Um estudo realizado pela equipe da Unidade de Pesquisa em Álcool e Drogas da Universidade Federal de SP mostra que 20,8% da população brasileira é dependente do tabaco e a experiência com o cigarro começa aos 13,5 anos. Hoje, o percentual de dependência dos jovens entre 14 e 17 anos é de 6%, sendo que as meninas estão experimentando tanto ou mais que os meninos. Isso é preocupante porque dois terços dos jovens seguirão fumantes pelo resto da vida e terão doenças causadas pelas substâncias tóxicas do cigarro.
A maioria dos jovens começa a fumar com os amigos, por curiosidade, e não pára mais.

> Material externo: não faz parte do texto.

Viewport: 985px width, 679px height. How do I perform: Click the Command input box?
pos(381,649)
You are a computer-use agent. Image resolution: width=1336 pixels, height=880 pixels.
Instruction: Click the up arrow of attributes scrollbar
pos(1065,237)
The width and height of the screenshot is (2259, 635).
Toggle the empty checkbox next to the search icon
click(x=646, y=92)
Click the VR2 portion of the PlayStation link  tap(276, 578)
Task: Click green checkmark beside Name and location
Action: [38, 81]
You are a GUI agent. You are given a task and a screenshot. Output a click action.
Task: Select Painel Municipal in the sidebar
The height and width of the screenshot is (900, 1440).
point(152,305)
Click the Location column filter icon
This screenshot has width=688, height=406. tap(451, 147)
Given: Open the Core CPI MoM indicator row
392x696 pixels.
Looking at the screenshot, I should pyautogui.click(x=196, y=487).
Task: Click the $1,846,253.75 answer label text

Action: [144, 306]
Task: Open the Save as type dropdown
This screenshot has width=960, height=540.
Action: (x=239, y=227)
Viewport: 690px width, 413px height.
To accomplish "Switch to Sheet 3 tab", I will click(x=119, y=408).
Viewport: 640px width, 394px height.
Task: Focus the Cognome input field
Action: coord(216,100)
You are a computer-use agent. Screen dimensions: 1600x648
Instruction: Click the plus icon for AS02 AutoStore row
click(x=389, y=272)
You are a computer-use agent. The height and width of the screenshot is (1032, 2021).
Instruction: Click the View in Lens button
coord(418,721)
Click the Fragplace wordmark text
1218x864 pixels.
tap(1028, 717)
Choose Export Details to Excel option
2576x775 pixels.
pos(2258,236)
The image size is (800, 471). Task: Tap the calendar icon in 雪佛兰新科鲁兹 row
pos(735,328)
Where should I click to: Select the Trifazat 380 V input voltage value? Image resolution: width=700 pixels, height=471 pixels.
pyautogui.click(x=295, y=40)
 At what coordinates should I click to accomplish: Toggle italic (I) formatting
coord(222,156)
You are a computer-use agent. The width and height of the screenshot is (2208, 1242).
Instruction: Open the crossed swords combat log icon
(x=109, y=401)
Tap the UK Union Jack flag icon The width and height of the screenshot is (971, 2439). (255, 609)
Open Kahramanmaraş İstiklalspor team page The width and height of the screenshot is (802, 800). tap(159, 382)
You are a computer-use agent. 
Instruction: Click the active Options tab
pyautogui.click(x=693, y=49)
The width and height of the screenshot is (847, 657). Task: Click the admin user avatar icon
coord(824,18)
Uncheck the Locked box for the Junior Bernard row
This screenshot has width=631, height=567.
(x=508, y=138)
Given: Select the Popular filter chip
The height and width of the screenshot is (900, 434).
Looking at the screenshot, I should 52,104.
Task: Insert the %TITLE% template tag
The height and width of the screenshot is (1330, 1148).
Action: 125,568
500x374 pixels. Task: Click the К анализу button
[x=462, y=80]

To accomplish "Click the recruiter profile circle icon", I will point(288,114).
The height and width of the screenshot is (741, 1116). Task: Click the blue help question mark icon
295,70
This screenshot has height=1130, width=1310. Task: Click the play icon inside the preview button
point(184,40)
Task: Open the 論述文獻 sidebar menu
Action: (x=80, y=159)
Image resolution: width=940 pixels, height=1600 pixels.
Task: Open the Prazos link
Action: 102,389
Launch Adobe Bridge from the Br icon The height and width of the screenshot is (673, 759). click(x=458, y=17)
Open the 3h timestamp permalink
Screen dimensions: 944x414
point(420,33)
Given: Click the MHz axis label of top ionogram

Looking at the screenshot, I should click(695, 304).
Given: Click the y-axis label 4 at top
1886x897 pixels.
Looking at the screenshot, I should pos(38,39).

Logo, quanto mais cedo se começa a fumar, mais fácil é para criar dependência e mais difícil de largar o hábito. Os adolescentes costumam ter a fantasia de que dependência é uma opção, entretanto são raras as pessoas que conseguem usar o cigarro socialmente até a vida adulta e não desenvolverem dependência. É esperado que 50% das pessoas que começam a fumar na adolescência, percam a vida em decorrência do consumo de tabaco.